The idea long championed by Newsom’s predecessor, Jerry Brown, is years behind schedule. The latest estimate for completion is 2033.
Newsom, though, said he wants to finish construction that’s already underway on a segment of the high-speed train through California’s Central Valley, arguing it will revitalize the economically depressed region.
Why can’t California build much of anything anymore?
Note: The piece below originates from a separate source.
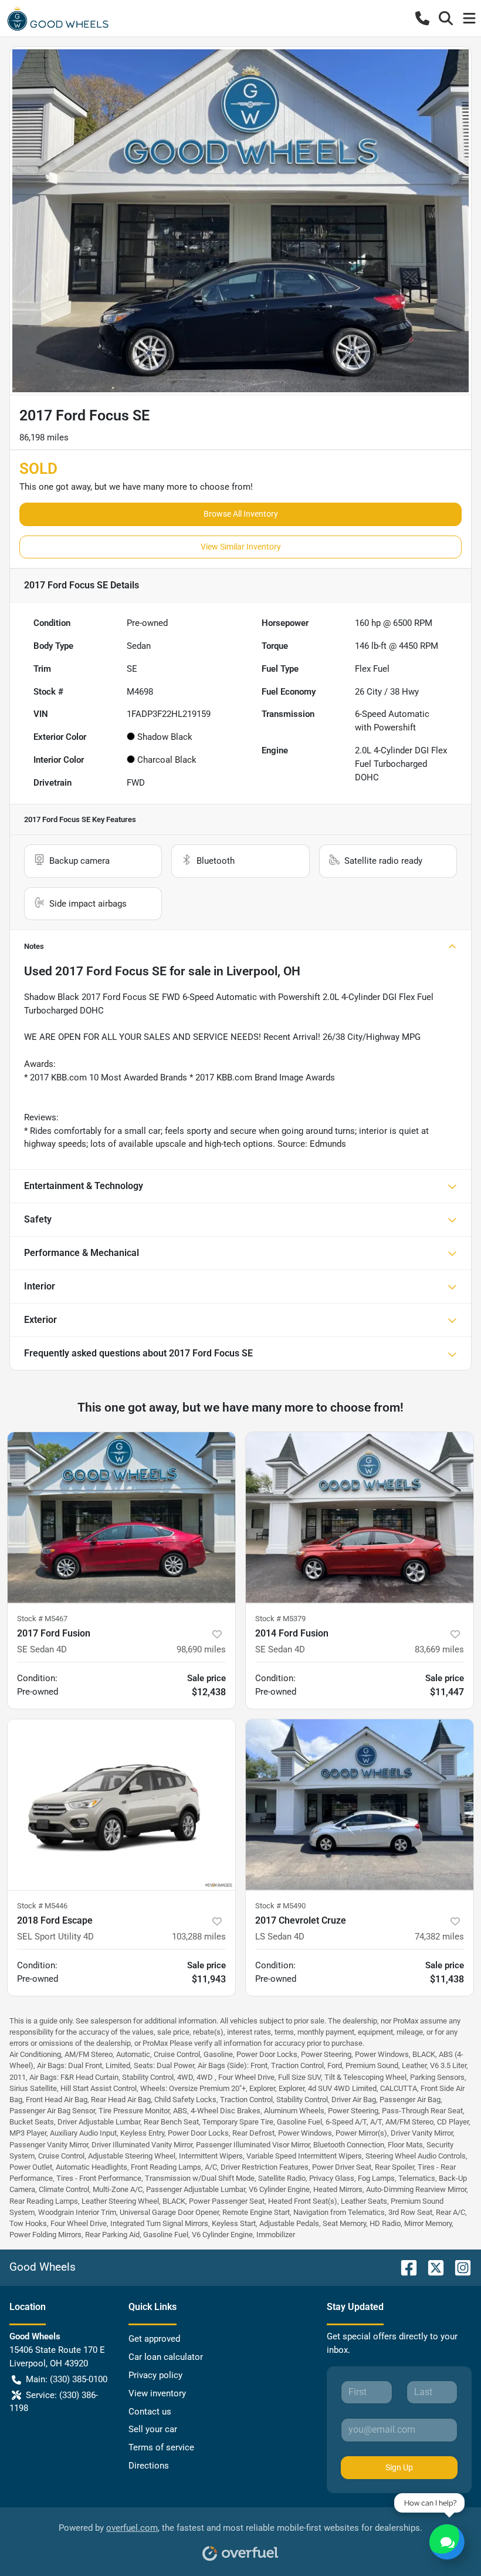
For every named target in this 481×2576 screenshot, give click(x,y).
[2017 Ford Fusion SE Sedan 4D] (121, 1517)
Basically, California now has a lot of people and most of them like it better the way it was before it had a lot of people.
As I said recently:
It’s almost as if affluent, influential people in California like the way California used to be before all the Diversity arrived, so they promote environmentalist roadblocks to keep their part of California from ever adjusting to the state’s vast new population “Environmentalism” is so much nicer of a word than “segregation.”
iSteve commenter George calls my attention to a classic example of California heel-dragging against building things from Curbed: San Francisco:
San Francisco delays Mission housing over potentially historic laundromat
“We do not know for certain how long that will take,” says Supervisor Hillary Ronen
By Adam Brinklow Feb 14, 2018
Think of all the sentimental memories San Franciscans must have of watching their clothes go round at this historic laundromat!